[Stored data entries]
..............................

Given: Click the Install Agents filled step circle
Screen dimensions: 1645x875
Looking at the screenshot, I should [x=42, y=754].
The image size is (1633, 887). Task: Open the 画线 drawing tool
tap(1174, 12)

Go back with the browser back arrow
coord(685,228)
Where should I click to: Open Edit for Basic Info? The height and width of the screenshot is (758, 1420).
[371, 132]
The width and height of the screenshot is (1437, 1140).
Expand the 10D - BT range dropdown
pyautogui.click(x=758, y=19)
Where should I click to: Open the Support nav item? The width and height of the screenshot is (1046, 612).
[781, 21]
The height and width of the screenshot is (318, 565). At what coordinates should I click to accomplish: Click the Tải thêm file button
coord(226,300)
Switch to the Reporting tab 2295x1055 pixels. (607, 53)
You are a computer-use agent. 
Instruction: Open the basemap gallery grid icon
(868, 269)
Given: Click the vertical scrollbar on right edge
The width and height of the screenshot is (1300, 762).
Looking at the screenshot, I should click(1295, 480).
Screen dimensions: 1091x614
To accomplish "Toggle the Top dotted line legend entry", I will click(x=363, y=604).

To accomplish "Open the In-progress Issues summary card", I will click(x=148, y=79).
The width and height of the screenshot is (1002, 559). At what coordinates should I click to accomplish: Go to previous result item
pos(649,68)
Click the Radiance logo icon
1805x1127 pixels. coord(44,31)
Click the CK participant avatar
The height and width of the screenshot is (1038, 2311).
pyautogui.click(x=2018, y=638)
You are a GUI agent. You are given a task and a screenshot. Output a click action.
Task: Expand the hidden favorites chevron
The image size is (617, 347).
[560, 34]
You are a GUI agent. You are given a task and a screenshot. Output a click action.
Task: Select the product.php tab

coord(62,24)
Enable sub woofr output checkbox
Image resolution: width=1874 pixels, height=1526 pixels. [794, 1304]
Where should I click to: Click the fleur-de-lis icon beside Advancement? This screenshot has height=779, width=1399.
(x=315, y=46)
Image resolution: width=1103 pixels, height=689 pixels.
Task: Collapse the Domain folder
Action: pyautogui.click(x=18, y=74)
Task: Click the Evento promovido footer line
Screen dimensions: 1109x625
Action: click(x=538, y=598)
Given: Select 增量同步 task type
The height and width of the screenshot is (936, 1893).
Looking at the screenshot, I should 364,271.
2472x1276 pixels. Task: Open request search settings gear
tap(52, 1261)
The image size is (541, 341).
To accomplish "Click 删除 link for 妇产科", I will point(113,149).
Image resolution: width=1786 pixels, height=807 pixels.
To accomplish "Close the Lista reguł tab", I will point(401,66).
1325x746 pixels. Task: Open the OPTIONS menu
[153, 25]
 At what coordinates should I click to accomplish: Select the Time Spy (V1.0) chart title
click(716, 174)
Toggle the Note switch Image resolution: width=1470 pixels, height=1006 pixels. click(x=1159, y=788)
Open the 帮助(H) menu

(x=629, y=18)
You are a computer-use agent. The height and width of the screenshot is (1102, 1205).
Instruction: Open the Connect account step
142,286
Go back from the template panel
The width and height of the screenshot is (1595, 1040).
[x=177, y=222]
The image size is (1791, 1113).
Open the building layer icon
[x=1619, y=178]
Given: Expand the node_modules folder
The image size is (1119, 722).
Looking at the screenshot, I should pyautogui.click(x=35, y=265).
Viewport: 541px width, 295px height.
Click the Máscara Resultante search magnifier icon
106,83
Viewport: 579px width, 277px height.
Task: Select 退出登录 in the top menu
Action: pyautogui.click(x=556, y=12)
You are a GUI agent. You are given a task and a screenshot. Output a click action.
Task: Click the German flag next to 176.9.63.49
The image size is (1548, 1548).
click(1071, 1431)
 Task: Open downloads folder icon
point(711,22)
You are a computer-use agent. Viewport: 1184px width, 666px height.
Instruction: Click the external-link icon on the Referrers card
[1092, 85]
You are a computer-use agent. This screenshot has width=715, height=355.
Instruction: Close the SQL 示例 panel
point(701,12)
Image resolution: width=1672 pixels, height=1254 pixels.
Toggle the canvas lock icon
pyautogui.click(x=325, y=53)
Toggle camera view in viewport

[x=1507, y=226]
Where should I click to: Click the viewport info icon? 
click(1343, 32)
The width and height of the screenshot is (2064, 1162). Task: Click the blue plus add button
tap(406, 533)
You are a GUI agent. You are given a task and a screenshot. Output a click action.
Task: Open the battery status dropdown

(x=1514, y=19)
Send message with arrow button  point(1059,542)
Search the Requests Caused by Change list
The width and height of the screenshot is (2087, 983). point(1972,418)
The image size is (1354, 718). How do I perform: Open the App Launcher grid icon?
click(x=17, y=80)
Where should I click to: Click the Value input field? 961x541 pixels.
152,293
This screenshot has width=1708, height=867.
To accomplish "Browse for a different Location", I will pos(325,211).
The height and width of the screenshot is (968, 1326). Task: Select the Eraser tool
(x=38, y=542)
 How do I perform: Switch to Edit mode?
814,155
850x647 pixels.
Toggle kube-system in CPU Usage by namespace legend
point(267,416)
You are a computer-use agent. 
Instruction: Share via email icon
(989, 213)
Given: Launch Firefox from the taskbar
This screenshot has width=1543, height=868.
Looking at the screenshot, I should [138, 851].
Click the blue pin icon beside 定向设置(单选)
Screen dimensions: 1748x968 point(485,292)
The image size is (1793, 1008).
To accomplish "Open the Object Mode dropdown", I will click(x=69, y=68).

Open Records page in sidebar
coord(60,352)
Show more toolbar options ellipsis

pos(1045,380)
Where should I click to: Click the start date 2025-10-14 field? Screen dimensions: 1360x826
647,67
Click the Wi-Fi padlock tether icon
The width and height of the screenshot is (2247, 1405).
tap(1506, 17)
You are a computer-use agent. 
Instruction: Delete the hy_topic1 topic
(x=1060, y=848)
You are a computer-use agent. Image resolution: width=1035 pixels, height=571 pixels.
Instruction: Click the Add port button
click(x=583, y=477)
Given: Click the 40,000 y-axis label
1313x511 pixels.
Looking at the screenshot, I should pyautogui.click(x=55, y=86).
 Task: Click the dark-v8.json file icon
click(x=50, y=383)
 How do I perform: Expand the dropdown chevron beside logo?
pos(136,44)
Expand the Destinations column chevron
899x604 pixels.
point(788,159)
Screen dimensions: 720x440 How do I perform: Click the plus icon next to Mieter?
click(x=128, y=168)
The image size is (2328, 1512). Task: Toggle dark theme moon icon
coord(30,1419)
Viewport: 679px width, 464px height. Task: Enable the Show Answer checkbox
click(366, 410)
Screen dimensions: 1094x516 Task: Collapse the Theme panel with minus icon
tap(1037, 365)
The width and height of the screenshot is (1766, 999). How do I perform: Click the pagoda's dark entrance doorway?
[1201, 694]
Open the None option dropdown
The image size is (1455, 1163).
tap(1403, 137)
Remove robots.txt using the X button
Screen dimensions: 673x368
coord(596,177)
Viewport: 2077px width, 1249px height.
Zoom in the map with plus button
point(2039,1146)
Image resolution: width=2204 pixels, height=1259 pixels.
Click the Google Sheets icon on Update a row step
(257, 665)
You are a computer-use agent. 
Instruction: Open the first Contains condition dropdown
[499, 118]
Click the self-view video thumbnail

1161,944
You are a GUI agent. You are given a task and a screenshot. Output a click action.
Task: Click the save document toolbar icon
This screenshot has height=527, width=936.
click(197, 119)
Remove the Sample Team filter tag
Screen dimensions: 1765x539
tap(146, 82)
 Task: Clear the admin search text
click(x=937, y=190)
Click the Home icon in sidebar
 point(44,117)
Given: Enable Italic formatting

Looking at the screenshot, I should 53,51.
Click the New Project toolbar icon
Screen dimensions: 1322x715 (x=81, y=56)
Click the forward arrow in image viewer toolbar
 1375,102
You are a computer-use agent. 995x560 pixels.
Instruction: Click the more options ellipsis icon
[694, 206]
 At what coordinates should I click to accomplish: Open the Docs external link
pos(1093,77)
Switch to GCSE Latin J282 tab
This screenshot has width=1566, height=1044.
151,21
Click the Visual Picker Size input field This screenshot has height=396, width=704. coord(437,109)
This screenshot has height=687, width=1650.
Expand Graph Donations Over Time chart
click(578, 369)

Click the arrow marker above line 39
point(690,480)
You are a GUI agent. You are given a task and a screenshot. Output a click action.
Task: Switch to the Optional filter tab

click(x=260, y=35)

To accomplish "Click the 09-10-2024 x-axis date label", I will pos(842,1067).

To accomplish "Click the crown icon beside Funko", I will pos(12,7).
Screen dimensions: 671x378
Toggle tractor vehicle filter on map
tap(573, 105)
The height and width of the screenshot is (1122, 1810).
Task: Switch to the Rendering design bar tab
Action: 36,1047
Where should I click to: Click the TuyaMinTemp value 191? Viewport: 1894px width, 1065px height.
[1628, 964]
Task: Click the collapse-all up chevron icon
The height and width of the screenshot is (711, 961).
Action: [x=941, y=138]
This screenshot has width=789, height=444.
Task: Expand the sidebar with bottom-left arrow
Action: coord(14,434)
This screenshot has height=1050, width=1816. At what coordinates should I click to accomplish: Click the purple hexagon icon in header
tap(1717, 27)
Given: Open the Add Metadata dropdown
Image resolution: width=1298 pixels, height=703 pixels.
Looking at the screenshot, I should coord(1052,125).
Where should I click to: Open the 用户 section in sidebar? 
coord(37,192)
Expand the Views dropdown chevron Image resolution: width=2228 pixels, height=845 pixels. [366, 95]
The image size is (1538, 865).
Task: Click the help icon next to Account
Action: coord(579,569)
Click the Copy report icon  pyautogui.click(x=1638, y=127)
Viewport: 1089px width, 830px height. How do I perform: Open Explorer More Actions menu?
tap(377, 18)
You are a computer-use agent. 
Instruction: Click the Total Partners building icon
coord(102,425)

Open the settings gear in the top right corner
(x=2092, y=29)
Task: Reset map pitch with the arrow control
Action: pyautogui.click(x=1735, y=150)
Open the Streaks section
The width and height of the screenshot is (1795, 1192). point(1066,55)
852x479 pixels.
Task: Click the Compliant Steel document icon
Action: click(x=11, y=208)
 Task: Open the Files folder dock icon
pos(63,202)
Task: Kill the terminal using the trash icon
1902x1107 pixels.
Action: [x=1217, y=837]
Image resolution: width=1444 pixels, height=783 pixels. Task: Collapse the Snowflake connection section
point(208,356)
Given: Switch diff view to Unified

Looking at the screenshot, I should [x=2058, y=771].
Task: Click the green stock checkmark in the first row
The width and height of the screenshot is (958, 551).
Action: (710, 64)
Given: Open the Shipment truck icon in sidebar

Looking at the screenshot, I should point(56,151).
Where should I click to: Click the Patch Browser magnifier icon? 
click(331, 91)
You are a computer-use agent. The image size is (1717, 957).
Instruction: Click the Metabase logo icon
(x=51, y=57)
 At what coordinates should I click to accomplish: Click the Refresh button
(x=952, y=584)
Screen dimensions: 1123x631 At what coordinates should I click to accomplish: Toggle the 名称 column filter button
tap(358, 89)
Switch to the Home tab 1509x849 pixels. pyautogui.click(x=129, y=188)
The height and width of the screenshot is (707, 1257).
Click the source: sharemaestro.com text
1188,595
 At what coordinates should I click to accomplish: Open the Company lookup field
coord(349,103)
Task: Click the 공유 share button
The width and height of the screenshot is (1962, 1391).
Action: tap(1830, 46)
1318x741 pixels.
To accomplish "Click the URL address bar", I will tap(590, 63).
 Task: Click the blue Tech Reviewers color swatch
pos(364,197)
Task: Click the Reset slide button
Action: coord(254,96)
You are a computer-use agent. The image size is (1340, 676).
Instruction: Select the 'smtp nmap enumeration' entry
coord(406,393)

..............................

Looking at the entries above, say how many lines contain the word "will". Only the number is wanted.

9